公開: 2026/07/11 04:00

中央競馬
【七夕賞2026予想】データでは測れない一変要素!初ブリンカー装着のリカンカブールの激走シナリオを考察

日曜の福島競馬場では、サマー2000シリーズ第2戦となるG3「七夕賞」が行われる。

毎年、ハンデ差や展開、そして真夏のタフなコンディションが勝敗を大きく左右する一戦であり、今年も実績馬から上がり馬までフルゲート16頭が集結した。実力比較が難しいメンバー構成だけに、例年以上に各馬の「変化」に注目したいレースでもある。

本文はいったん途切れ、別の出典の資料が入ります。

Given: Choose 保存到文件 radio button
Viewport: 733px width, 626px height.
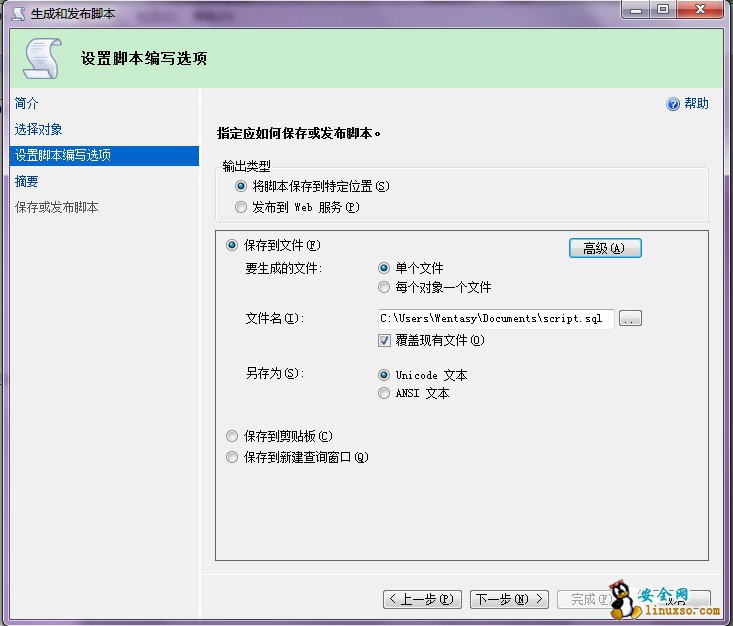Looking at the screenshot, I should click(232, 245).
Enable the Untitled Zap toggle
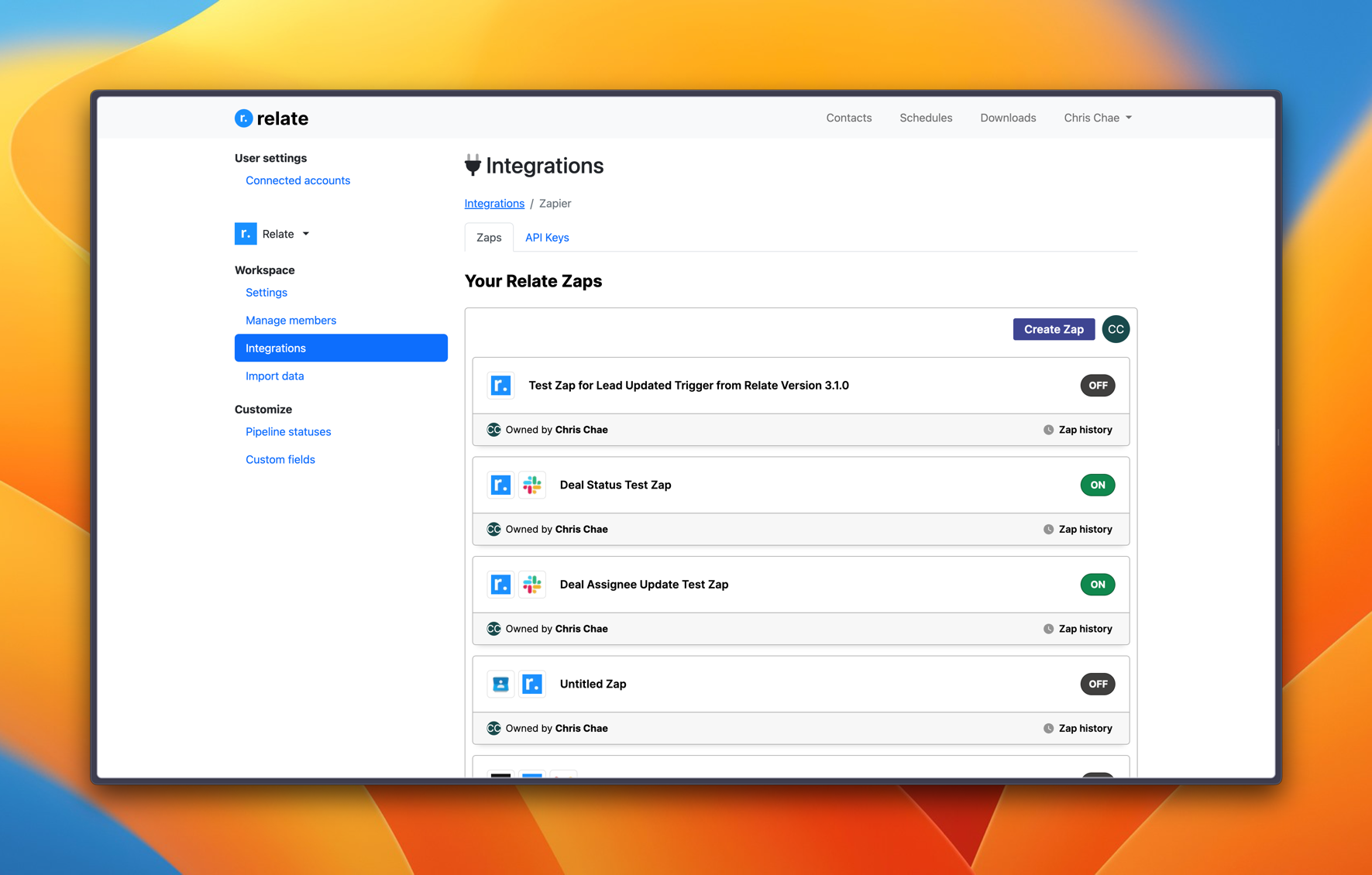 (x=1098, y=684)
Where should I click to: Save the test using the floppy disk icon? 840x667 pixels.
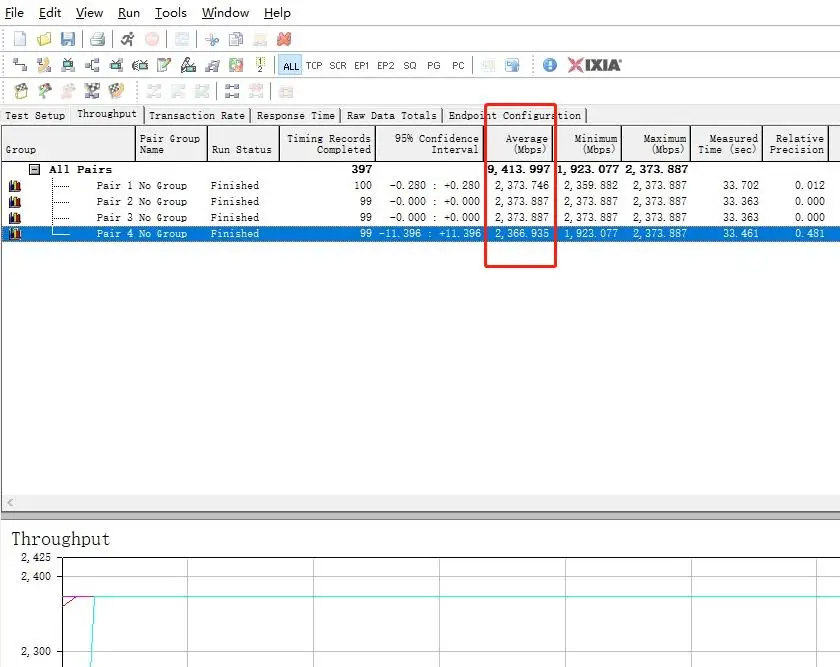68,39
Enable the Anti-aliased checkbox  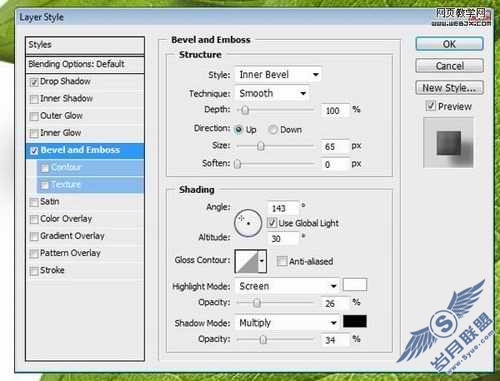click(x=282, y=261)
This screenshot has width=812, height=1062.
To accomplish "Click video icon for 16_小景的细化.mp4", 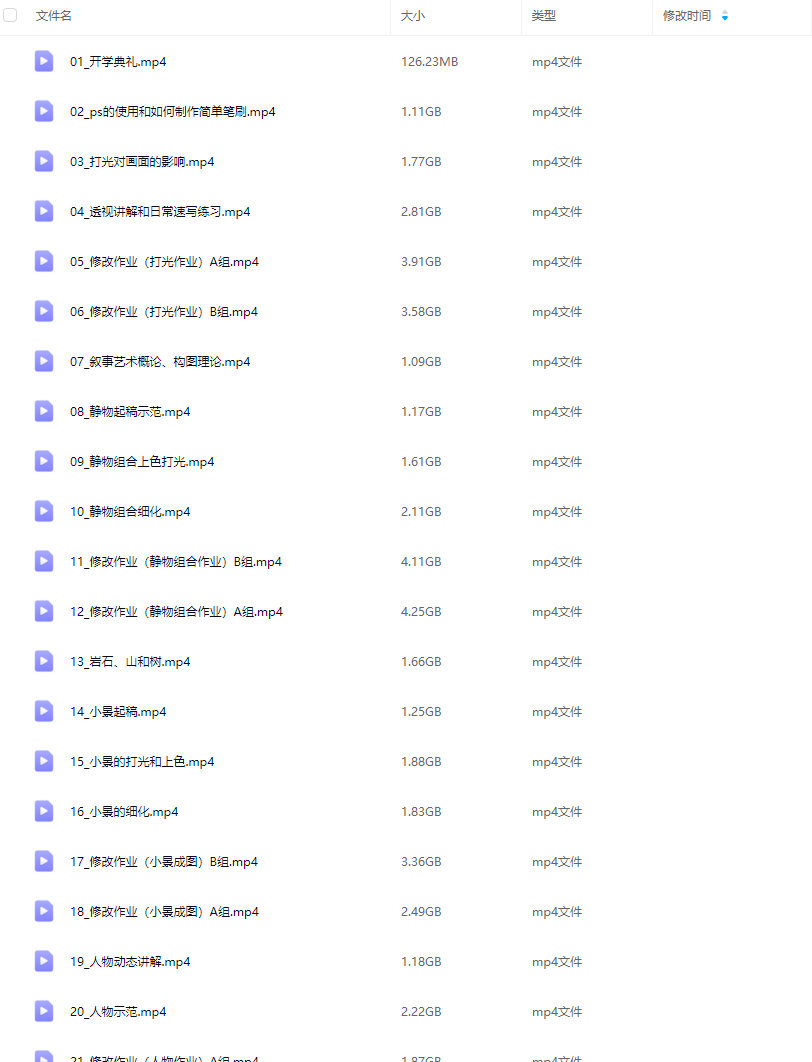I will [x=44, y=811].
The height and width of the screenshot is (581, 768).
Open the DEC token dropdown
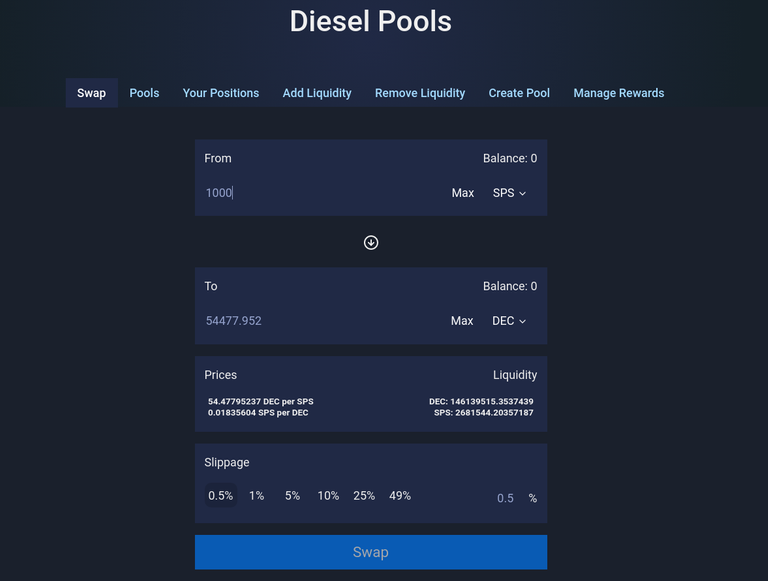pyautogui.click(x=509, y=321)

その中で、今年ひときわ興味を引く存在がシルバーステート産駒の7歳セン馬・リカンカブールだ。

リカンカブールは5歳時に中山金杯を制覇し、続くGⅡオールカマーでも3着に好走した実績を持つ。中距離重賞戦線で存在感を示していた一頭だが、その後は思うような結果を残せず、7戦連続で馬券圏外と苦しい時期が続いた。数字だけを見るとピークを過ぎたようにも映る。しかし、レース内容まで振り返ると、着順ほど悲観する必要はないと感じる。

セン馬となって以降のレースでは、決して見せ場がなかったわけではない。小倉記念では馬群の内から脚を伸ばし、勝負どころでは上位進出をうかがう場面を見せた。オールカマーでも最後までしぶとく脚を使い、大きく崩れる内容ではなかった。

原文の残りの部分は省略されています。